His jaw drops and he stutters out a few words, clearly unsure of what to say. I just smile wider and start jogging again. I know I'm acting pretty strangely, but it's fitting. Tashi was a pretty strange little kid. Bizarre behavior seems like a better tribute to his memory than depression.

We run in silence back to my house, Inui-senpai glancing at me every few minutes, probably to see if I'm going to do anything else vastly out of character. I just smile at him, which doesn't seem to reassure him in the least.

"Do you want to stay for dinner?" I ask. He accepts the offer and follows me into the house.

"Mom, Inui-senpai is staying for dinner," I say, poking my head into the kitchen. "We'll be in my room."

The first thing I do is pay Inui-senpai back. Then I carefully take the blue and lavender dress out of the bag and hang it in my closet. Inui-senpai is sitting on my bed, watching with curiosity.

"You've been acting very strangely today, Kaidoh," he finally says. "Does it have something to do with that assignment you mentioned earlier?"

"Hongo-sensei asked us to practice characterization by writing about things that happened in our lives," I answer quietly. "I wrote about something I remember from when I was really young. It… wasn't a happy memory."

"May I read it?" Inui-senpai asks gently.

I hesitate a moment before giving him my creative writing notebook. If it had been anyone else asking, I would have refused. But Inui-senpai isn't anyone else.

I watch him as he reads, trying to figure out why he sometimes reminds me of Tashi. Tashi was an overly cheerful idiot. Inui-senpai is even-tempered and loves knowledge. Maybe it's because of how they both relate to me? They both got to know me instead of making snap judgments about my personality. Even Tashi's confusion about my gender had more to do with bizarre four-year-old logic than with making assumptions about me.

Inui-senpai finishes reading and sets the notebook beside on the bed. He sits there quietly for several moments before standing up and giving back the money I had repaid him. I blink at him in surprise.

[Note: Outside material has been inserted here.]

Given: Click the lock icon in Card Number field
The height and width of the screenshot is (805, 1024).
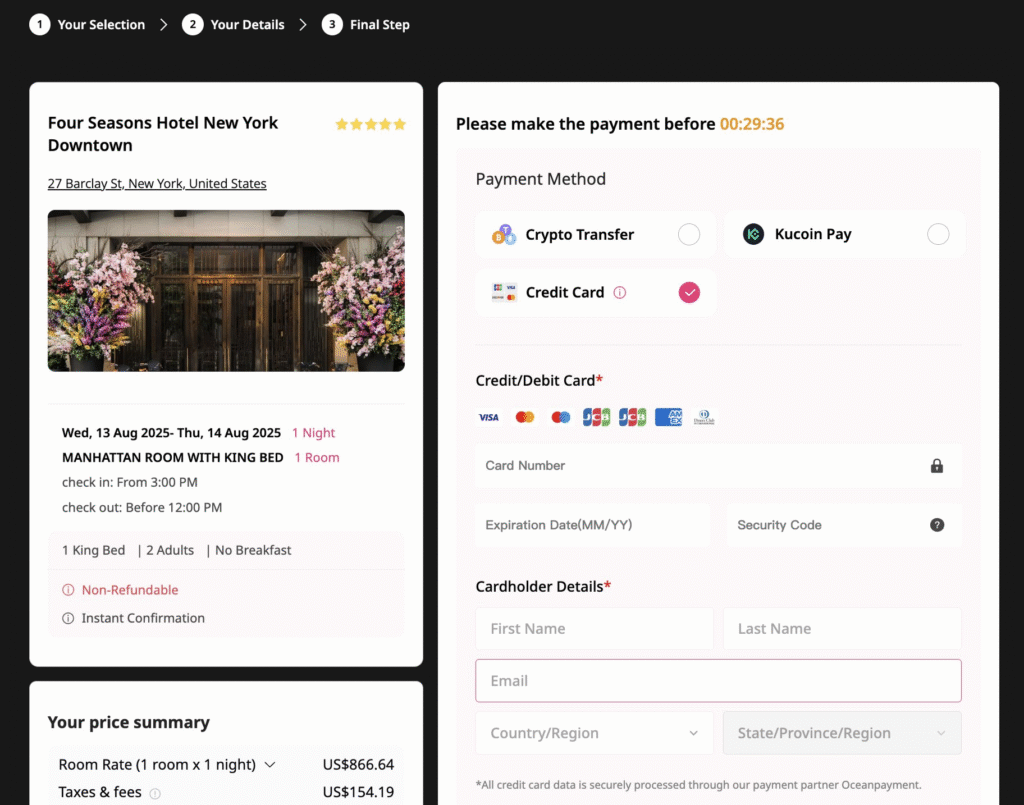Looking at the screenshot, I should pyautogui.click(x=937, y=465).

"Consider it a gift for Tashi-chan," he says with a soft smile. "For being your friend and trying to stand up for you against those older kids."

"Inui-senpai…"

He silences me with a kiss, which is just as well. I hadn't really known what to say. I still don't. I wrap my arms around him and deepen the kiss, then immediately jump back slightly as someone knocks at my door.

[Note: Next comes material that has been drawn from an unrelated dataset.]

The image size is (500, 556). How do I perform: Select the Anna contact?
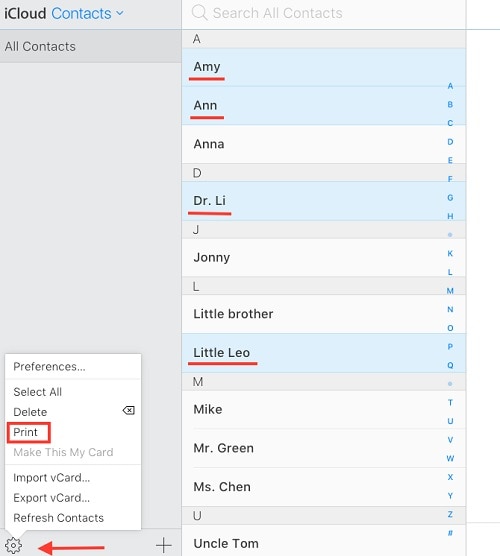tap(323, 144)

"Kaoru, Inui-kun, dinner is ready," my mother calls.

Inui-senpai adjusts his glasses and smiles wryly. "Your mother's timing is either horrible or excellent. I am uncertain which."

"All mothers have horrible timing," I mutter, heading for my bedroom door. "Though it could have been worse."

"Indeed," Inui-senpai agrees, following behind me. Before I can go out into the hall, he lightly grabs my shoulder. "Kaidoh, if you don't mind, I'd like to assist you with your creative writing assignment."

I glance over my shoulder at him, thinking about it. I have nine more papers to write, each one giving a glimpse into who I really am. That's something that no one else knows, not even my parents or Inui-senpai. Do I really want to give anyone that much insight into the real me?

I smile at him. "Thank you, Senpai, your help would be appreciated."